We also solicited feedback from insurer, trade association and other industry representatives, the NCIGF’s management and staff, and consumer representatives.

The surveys and interviews sought to obtain information on virtually all aspects of the guaranty funds and the NCIGF.

With the completion of the surveys and interviews, the NCIGF board approved the SPC’s plan to develop working groups to discuss seven broad topics and develop recommendations for the NCIGF and the guaranty fund system.

The work of the working groups lead to the development of a broad-based strategic plan, which the NCIGF board adopted in November 2007.

Who developed the strategic plan?

The guaranty fund managers, staff and other members of the insolvency community participated in the working groups. The working reports and recommendations served as the foundation for the development of the strategic plan.

When will the strategic plan be made available to NCIGF members and other interested parties?

The Strategic Planning Committee will present the plan to guaranty fund managers January 2008.

How much impact will the work of the SPC have on the guaranty fund system or the NCIGF going forward?

The NCIGF board has invested considerable time and resources to this project. While it yet is unknown what exact degree of influence the work ultimately will have, it’s safe to say the NCIGF board views the survey and related work as critically important.

Who is on the Strategic Planning Committee?

The 13 members of the SPC come from the insurance industry and the guaranty funds. Industry members work for large and small companies. Collectively, the group has a wide array of experience, including managers from single state funds, multiple funds, multiple entities, large and small states and varying years in guaranty fund management.

Ultimately, what does the NCIGF Board hope to achieve with the strategic planning initiative?

The Board asked the SPC to complete an objective, candid and realistic assessment of the NCIGF – its services and current roles – and the guaranty fund system.
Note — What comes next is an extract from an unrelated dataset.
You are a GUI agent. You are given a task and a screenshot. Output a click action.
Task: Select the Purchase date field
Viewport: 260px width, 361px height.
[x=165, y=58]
The hope is that the strategic planning initiative will give guaranty funds and the NCIGF guidance to better position them to provide effective and efficient service in the foreseeable future.
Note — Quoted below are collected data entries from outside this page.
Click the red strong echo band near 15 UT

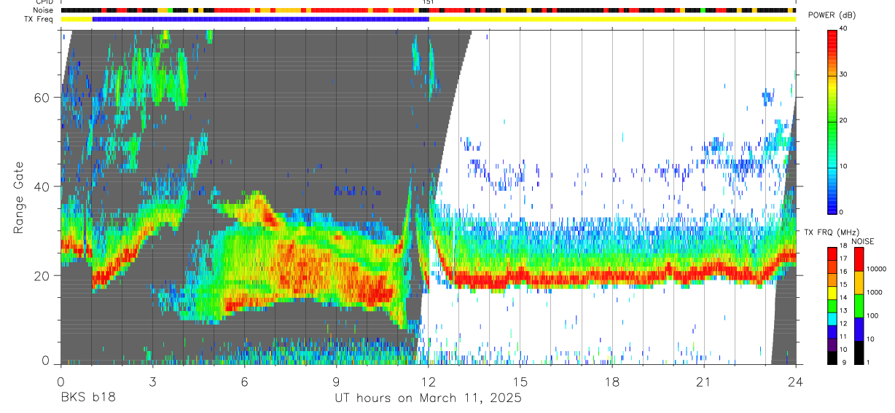pos(520,278)
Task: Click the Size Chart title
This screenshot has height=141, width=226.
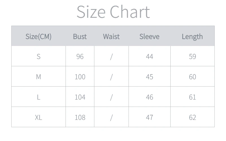Action: coord(113,12)
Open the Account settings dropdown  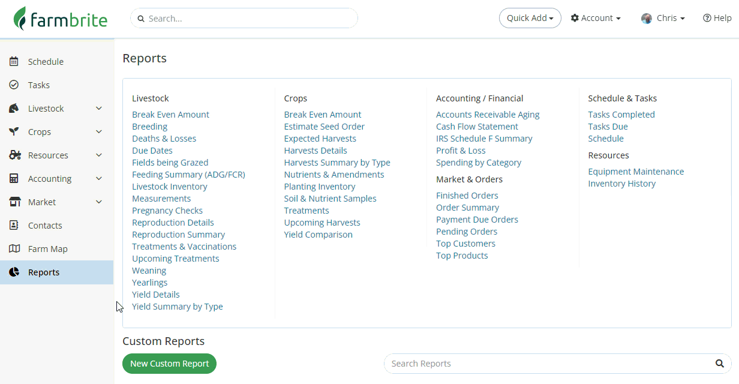click(596, 18)
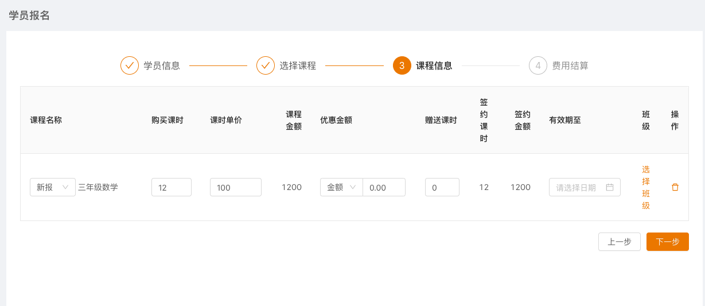Focus the 购买课时 input field
The image size is (705, 306).
pyautogui.click(x=172, y=187)
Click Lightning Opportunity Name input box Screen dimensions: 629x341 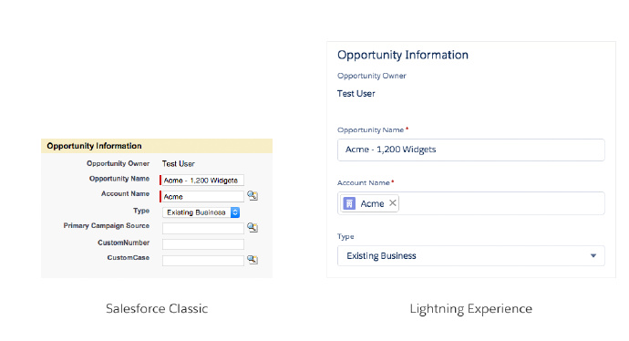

What has been the NCIGF’s involvement?

The SPC was created by the NCIGF board. The NCIGF staff supports the committee in a variety of ways, including meeting logistics, technical issues, committee meetings and data collection. NCIGF staff also assists the SPC with expertise on guaranty fund matters. Although NCIGF is one of the key stakeholders, the SPC’s assessment is independent and objective and does not operate “at the service” of the NCIGF or any other entity.

Why does the study encompass such a broad field of insurance professionals?

Receivers, agents, brokers, consumers, regulators and even NCIGF board members each bring to the table differing perspectives and insights on the guaranty fund system and the NCIGF. These perspectives contain a wealth of information, much of it valuable in helping us look critically through “new eyes” at the guaranty fund system and the NCIGF to gain insights that will drive new and innovative solutions.

The SPC used the results of the surveys prepared by its consultants along with the results of the prior NCIGF discussions to assess and benefit from the understanding these groups have about the various aspects of the guaranty fund system and the NCIGF.